If an external join (LEFT, RIGHT, FULL) is used, columns that do not meet the ON condition in the master table (reserved table) will also be added to the VT1-J2 as external rows, generate a virtual table VT1-J3.

mysql> SELECT    -> *    -> FROM    -> table1 AS a    -> LEFT OUTER JOIN table2 AS b ON a.uid = b.uid;+-----+------+------+------+| uid | name | oid  | uid  |+-----+------+------+------+| aaa | mike |    1 | aaa  || aaa | mike |    2 | aaa  || bbb | jack |    3 | bbb  || bbb | jack |    4 | bbb  || bbb | jack |    5 | bbb  || ccc | mike |    6 | ccc  || ddd | mike | NULL | NULL |+-----+------+------+------+7 rows in set (0.00 sec)

The following figure shows an image of 'SQL jobs' on the internet. if your rights are violated, please let us know how to delete it. thank you.

2. WHERE

Filter the temporary tables generated during the VT1 process. columns that meet the WHERE clause are inserted into the VT2 table.

Note:

In this case, aggregation cannot be used because of grouping, and aliases created in SELECT cannot be used;

Differences from ON:

If an external column exists, ON filters associated tables, and the primary table (retained table) returns all columns;

If no external columns are added, the results are the same;

Application:

Filter the primary table in the WHERE clause;

For associated tables, if conditions are queried first and then connected, ON is used. if conditions are queried first, WHERE is used;

mysql> SELECT    -> *    -> FROM    -> table1 AS a    -> LEFT OUTER JOIN table2 AS b ON a.uid = b.uid    -> WHERE    -> a. NAME = 'mike';+-----+------+------+------+| uid | name | oid  | uid  |+-----+------+------+------+| aaa | mike |    1 | aaa  || aaa | mike |    2 | aaa  || ccc | mike |    6 | ccc  || ddd | mike | NULL | NULL |+-----+------+------+------+4 rows in set (0.00 sec)

3. GROUP

This clause groups the tables generated in VT2 according to the columns in group. Generate a VT3 table.

Note:

The statements in the post-processing process, such as SELECT and HAVING, must contain columns in group by. aggregate functions must be used for those that do not exist;

Cause:

Group by changes the table reference and converts it to a new reference method. the columns that can perform the next-level logical operation on the table will be reduced;

My understanding is:

Based on the grouping field, records with the same grouping field are merged into one record, because only one record can be returned for each group, unless it is filtered out, fields that are not in the group field may have multiple values, and multiple values cannot be placed in one record. Therefore, you must use the aggregate function to convert these columns with multiple values into single values;

mysql> SELECT    -> *    -> FROM    -> table1 AS a    -> LEFT OUTER JOIN table2 AS b ON a.uid = b.uid    -> WHERE    -> a. NAME = 'mike'    -> GROUP BY    -> a.uid;+-----+------+------+------+| uid | name | oid  | uid  |+-----+------+------+------+| aaa | mike |    1 | aaa  || ccc | mike |    6 | ccc  || ddd | mike | NULL | NULL |+-----+------+------+------+3 rows in set (0.00 sec)

4. HAVING

This clause filters different groups in the VT3 table and applies only to the grouped data. clauses that meet the HAVING condition are added to the VT4 table.

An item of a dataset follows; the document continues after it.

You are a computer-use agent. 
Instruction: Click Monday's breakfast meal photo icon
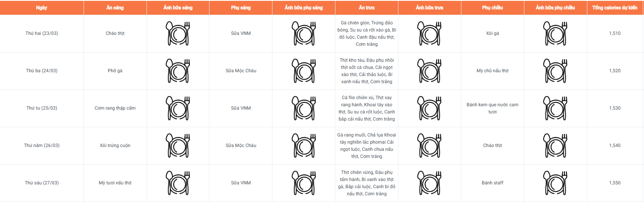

mysql> SELECT    -> *    -> FROM    -> table1 AS a    -> LEFT OUTER JOIN table2 AS b ON a.uid = b.uid    -> WHERE    -> a. NAME = 'mike'    -> GROUP BY    -> a.uid    -> HAVING    -> count(b.oid) < 2;+-----+------+------+------+| uid | name | oid  | uid  |+-----+------+------+------+| ccc | mike |    6 | ccc  || ddd | mike | NULL | NULL |+-----+------+------+------+2 rows in set (0.00 sec)

5. SELECT

This clause processes the elements in the SELECT clause and generates a VT5 table.

(5-J1) calculate the expression in the SELECT clause and generate the VT5-J1

(5-J2) DISTINCT

Looks for duplicate columns in the VT5-1 and removes them to generate the VT5-J2

If the DISTINCT clause is specified in the query, a temporary memory table is created (if the memory cannot be stored, it needs to be stored on the hard disk ). The table structure of this temporary table is the same as that of the virtual table VT5 generated in the previous step. The difference is that a unique index is added to the column for the DISTINCT operation to remove duplicate data.

mysql> SELECT    -> a.uid,    -> count(b.oid) AS total    -> FROM    -> table1 AS a    -> LEFT OUTER JOIN table2 AS b ON a.uid = b.uid    -> WHERE    -> a. NAME = 'mike'    -> GROUP BY    -> a.uid    -> HAVING    -> count(b.oid) < 2;+-----+-------+| uid | total |+-----+-------+| ccc |     1 || ddd |     0 |+-----+-------+2 rows in set (0.00 sec)

6. ORDER

From a table in the VT5-J2, sort the results according to the conditions of the order by clause to generate a VT6 table.

Note:

The only place where the alias in SELECT can be used;

mysql> SELECT    -> a.uid,    -> count(b.oid) AS total    -> FROM    -> table1 AS a    -> LEFT OUTER JOIN table2 AS b ON a.uid = b.uid    -> WHERE    -> a. NAME = 'mike'    -> GROUP BY    -> a.uid    -> HAVING    -> count(b.oid) < 2    -> ORDER BY    -> total DESC;+-----+-------+| uid | total |+-----+-------+| ccc |     1 || ddd |     0 |+-----+-------+2 rows in set (0.00 sec)

7. LIMIT

The LIMIT clause selects the specified row data starting from the specified position from the VT6 virtual table obtained in the previous step.

Note:

The positive and negative effects of offset and rows;

When the offset is large, the efficiency is very low. you can do this:

The subquery is optimized. in the subquery, the maximum id is obtained from the index, and the result set of N rows is obtained in reverse order.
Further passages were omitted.